We were in the old historic part of Mazatlan where there weren’t many tourists, but we did make a trip to what they call the “gold zone.” There were vacationers everywhere you looked.
On the way back to our villa, we separated into three golf cart taxis for the 20-minute ride. The kids and I had a crazy driver. He had Michael Jackson and other 1980s songs blaring through his stereo.
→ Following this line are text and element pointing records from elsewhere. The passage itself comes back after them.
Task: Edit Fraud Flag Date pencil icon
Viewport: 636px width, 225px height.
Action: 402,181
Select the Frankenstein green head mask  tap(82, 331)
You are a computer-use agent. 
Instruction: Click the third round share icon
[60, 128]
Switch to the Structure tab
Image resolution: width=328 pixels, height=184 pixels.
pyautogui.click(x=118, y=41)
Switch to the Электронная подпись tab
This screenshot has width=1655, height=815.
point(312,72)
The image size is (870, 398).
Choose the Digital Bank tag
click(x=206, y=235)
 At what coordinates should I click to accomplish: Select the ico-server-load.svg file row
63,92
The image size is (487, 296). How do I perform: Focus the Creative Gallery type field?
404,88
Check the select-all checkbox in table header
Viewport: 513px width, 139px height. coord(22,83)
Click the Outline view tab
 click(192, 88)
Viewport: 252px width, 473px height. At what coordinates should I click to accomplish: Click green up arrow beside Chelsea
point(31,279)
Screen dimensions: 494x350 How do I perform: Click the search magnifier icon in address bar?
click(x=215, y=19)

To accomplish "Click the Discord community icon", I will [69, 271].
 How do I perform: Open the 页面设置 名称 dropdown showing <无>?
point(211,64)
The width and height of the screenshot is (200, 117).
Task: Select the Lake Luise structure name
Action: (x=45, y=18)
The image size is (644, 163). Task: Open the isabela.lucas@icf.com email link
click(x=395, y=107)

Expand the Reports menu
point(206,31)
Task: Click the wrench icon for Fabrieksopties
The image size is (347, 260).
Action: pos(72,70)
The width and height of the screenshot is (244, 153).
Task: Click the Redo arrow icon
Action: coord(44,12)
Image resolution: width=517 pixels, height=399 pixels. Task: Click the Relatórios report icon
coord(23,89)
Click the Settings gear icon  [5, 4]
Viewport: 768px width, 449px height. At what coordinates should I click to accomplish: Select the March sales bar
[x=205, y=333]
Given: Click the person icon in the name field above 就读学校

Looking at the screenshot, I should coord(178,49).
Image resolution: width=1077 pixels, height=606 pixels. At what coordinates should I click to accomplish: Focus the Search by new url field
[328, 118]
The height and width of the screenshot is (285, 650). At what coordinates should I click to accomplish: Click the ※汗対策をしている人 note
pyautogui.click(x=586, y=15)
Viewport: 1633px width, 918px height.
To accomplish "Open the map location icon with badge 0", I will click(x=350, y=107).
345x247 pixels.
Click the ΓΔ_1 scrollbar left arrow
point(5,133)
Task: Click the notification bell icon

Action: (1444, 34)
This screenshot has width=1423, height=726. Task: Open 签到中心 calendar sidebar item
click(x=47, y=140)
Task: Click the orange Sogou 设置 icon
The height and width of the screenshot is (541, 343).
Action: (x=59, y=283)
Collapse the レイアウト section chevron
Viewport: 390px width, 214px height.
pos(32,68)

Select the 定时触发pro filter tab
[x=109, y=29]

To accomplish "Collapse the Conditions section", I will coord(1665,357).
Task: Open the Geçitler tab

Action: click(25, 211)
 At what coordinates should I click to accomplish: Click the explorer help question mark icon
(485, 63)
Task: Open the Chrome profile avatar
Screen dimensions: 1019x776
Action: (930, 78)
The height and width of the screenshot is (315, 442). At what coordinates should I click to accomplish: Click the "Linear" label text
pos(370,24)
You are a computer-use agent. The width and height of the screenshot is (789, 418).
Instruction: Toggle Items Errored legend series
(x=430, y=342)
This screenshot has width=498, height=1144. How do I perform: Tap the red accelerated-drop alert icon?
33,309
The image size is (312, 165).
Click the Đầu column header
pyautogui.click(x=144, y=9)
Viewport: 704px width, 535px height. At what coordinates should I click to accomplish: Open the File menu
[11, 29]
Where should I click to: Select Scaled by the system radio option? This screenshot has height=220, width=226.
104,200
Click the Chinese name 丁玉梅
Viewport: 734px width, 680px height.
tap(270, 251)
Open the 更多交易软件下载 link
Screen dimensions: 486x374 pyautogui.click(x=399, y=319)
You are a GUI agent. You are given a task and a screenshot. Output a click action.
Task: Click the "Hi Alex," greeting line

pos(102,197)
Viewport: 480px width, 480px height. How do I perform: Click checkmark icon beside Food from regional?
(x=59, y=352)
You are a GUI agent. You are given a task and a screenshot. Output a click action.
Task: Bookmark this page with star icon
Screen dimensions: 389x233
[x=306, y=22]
He would pull up next to my parents’ driver and act like they were going to race. While he stuck his leg out the side of the cart, he would dance and sing along.
Bells, sirens, and whistles escaped our little taxi as he flipped a switch to work lights like a disco ball. While we weaved in and out of traffic, he would repeatedly tap the breaks. We were laughing so hard tears were in our eyes. It was so much fun, and the kids wished he could be our driver every time.
This trip forced me to realize that I am addicted to my cell phone, text messaging, and the Internet. I had no phone service the entire time and couldn’t send a text. Many times I reached for my phone only to realize I couldn’t use it.
Twice I was able to use the Internet at a tiny computer shop. Though I paid by the hour, the ancient computer ended up freezing up halfway through.
The keyboards were different, and it took me 15 minutes just to figure out how to make the “at” symbol. (You had to hit Alt then 64.)
I learned in Mexico that I absolutely love coconut ice cream, I think I had some every day, but real coconut is disgusting. (If you know where I can buy this kind of ice cream here let me know, or maybe you shouldn’t because I’d probably gain 20 pounds!)
Coca-Cola light, from Mexico, is not anything like Diet Coke here. The first thing I did once home was enjoy a Diet Coke. Oh, and I was sending text messages the second the plane landed!